* Written instruction: Please count the lines in the material below that contain the string "dropdown", matching case exactly, and give only that number.
----- Supplied material -----
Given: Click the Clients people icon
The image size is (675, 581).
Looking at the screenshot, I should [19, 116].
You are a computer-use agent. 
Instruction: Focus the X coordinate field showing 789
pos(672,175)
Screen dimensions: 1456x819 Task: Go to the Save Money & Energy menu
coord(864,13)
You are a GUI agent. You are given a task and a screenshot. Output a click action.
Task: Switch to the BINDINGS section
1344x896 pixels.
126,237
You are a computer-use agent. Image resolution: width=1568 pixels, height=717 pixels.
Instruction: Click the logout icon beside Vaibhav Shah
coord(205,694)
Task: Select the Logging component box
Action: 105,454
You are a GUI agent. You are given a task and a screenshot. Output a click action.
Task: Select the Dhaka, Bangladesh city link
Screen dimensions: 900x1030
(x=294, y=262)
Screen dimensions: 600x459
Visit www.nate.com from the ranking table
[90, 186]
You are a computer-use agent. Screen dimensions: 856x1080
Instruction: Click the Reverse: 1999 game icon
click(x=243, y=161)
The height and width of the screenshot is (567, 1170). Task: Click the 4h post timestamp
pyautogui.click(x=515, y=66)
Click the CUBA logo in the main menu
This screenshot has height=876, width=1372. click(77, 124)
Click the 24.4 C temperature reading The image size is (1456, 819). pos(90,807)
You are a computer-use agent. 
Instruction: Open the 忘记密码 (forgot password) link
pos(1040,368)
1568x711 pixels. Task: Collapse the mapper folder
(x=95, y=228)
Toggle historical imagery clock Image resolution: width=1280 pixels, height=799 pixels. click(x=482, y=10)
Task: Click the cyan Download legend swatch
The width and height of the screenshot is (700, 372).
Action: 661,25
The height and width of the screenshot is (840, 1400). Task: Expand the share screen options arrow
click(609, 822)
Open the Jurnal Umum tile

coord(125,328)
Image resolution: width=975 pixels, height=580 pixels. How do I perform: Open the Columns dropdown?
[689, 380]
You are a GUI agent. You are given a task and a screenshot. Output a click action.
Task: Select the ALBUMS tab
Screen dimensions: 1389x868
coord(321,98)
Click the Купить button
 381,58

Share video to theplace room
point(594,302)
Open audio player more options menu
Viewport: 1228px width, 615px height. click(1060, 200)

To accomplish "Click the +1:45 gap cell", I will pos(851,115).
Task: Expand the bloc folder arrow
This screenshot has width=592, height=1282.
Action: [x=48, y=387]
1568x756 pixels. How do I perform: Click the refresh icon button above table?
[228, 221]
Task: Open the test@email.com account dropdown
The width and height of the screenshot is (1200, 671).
-----
* Result below: 2